» **Tugas yang Diberikan**
Lanjutkan tulisan tentang perkebunan teh di lereng Gunung Wilis, mulai dari sesudah kalimat terakhirnya.

» **Teks Kutipan**
☆ ☆ ☆ ☆ ☆ ☆ ☆
KOMPAS/WAWAN H PRABOWO (WAK) 28-07-2019

Wisatawan menikmati teh hangat di Tea House, di area perkebunan teh Wonosari, Malang, Jawa Timur, Minggu (28/7/2019)

Jawa Timur

Mati di Tanah Perdikan

·sekitar 4 menit baca

TAPAK

Pada suatu masa, ada kisah jaya tentang hamparan kebun teh di lereng tenggara Gunung Wilis, Jawa Timur. Namun kemudian, musim berubah dan kematian datang kepadanya.

Lereng tenggara Gunung Wilis, akhir Juli tahun lalu. Berdiri di salah satu punggungannya; Candi Penampihan. Menempati areal sekitar dua kali lapangan voli, candi itu merupakan situs purbakala yang mengalami modifikasi fisik dan transformasi fungsi dari masa ke masa, mulai dari zaman megalitikum, Mataram Hindu, Khadiri, Singhasari, hingga Majapahit.
☆ ☆ ☆ ☆ ☆ ☆ ☆
» **Baris Data**
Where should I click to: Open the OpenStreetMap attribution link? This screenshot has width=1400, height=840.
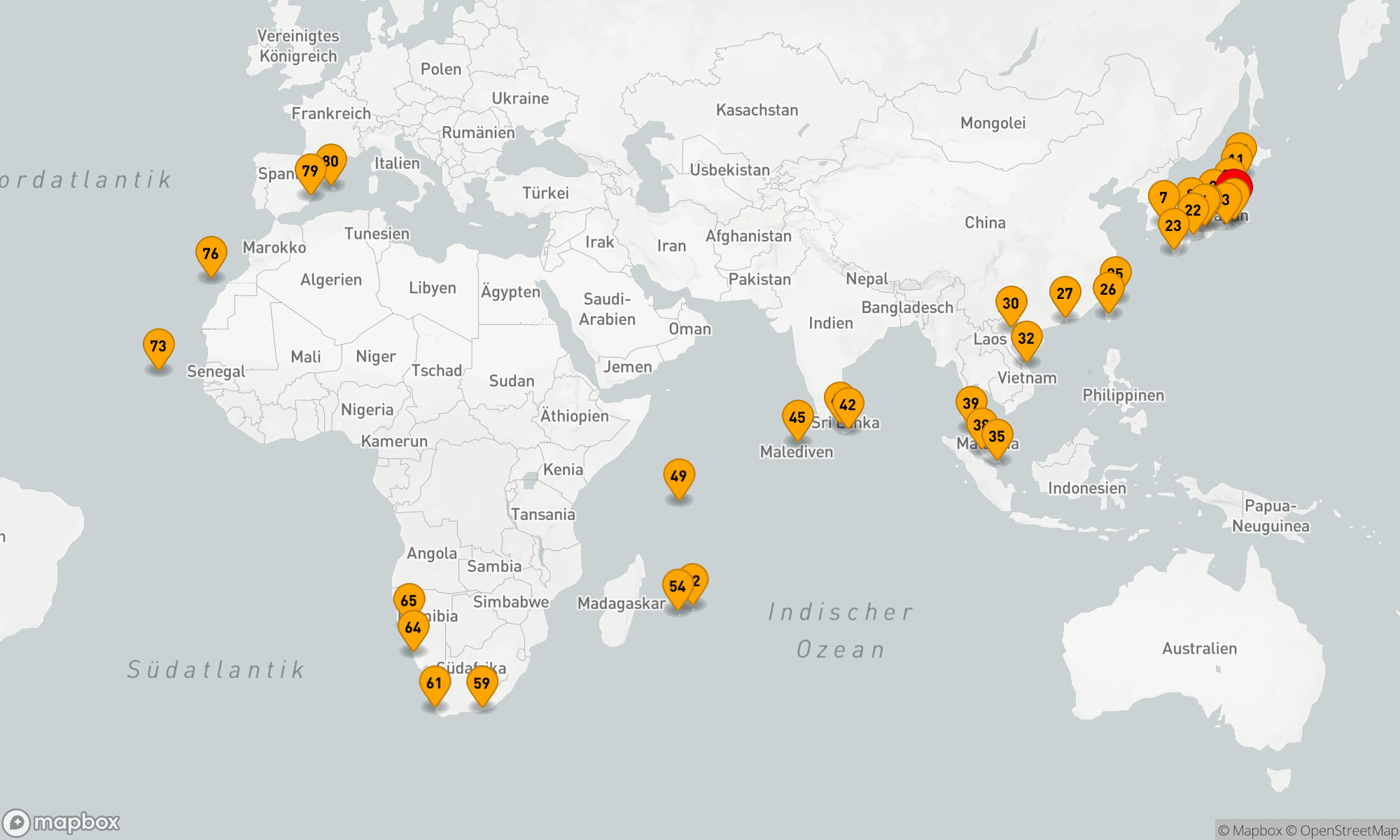(1348, 830)
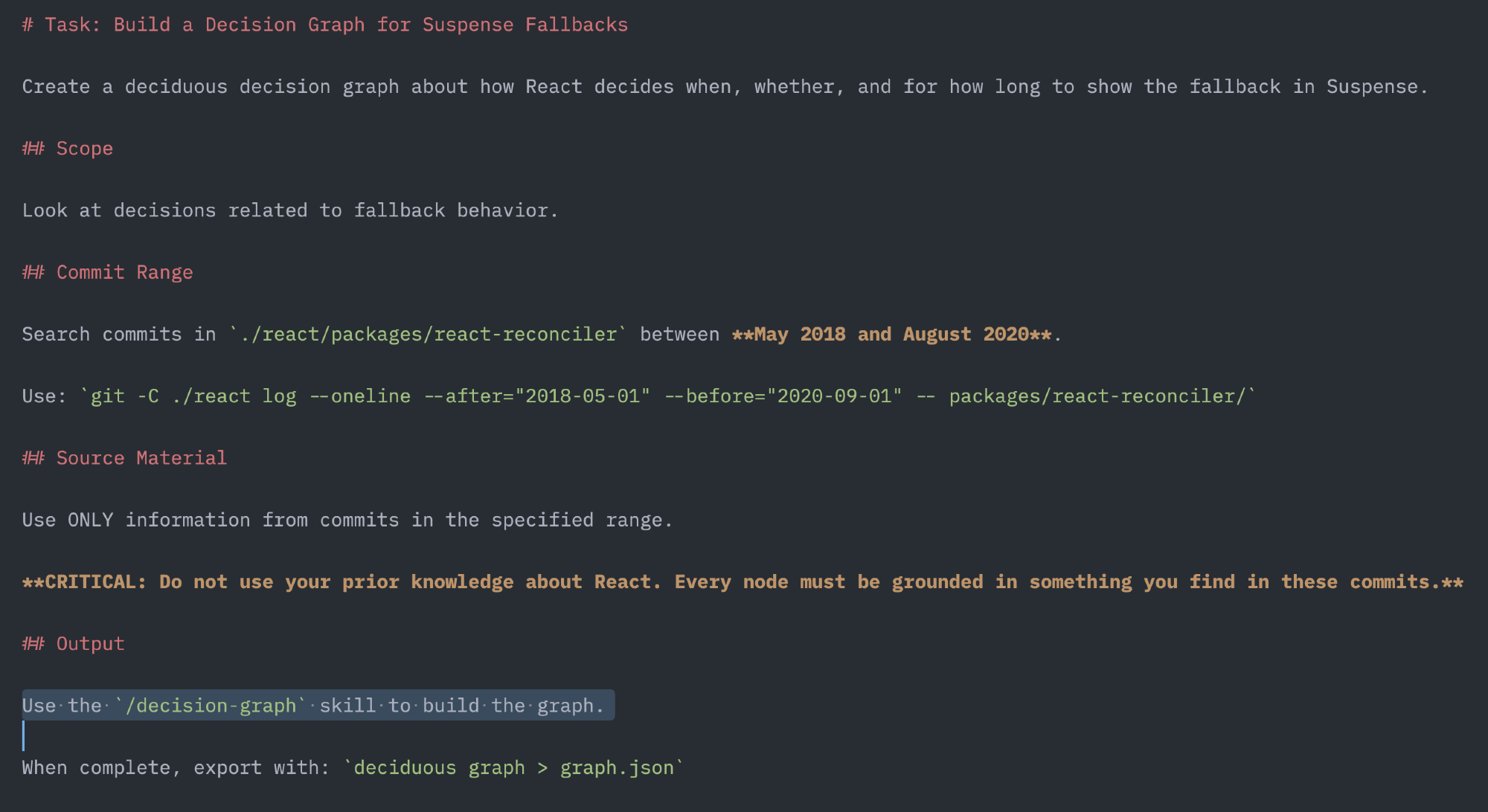
Task: Click the 'deciduous graph > graph.json' command
Action: [513, 767]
☆ ☆ ☆ ☆ ☆ ☆ ☆
» **Hasil Latihan**
Prasasti Tinulad sebagai bagian dari situs Candi Penampihan menyebutkan bahwa Raja Mataram Kuno, Dyah Balitung, menetapkan lereng tenggara Gunung Wilis itu dengan status tanah perdikan alias daerah otonom pada 898. Daerahnya disebut Penampihan atau Penampean yang kini termasuk wilayah administrasi Desa Geger, Kecamatan Sendang, Kabupaten Tulungagung, Jawa Timur.

Di lokasi yang sama, Prasasti Sarwadharma bertahun 1269 menegaskan kembali status tersebut. Raja Singhasari, Kertanegara, menetapkan kawasan itu sebagai swatantra alias juga daerah otonom.

Sejarawan Universitas Negeri Malang, Dwi Cahyono, mengatakan, terdapat penggambaran manusia membajak lahan dengan tiga gajah di salah satu relief candi. Ditemukan juga dua kolam di belakang Prasasti Tinulad dan mata air Tirta Amerta, 25-30 meter dari situs.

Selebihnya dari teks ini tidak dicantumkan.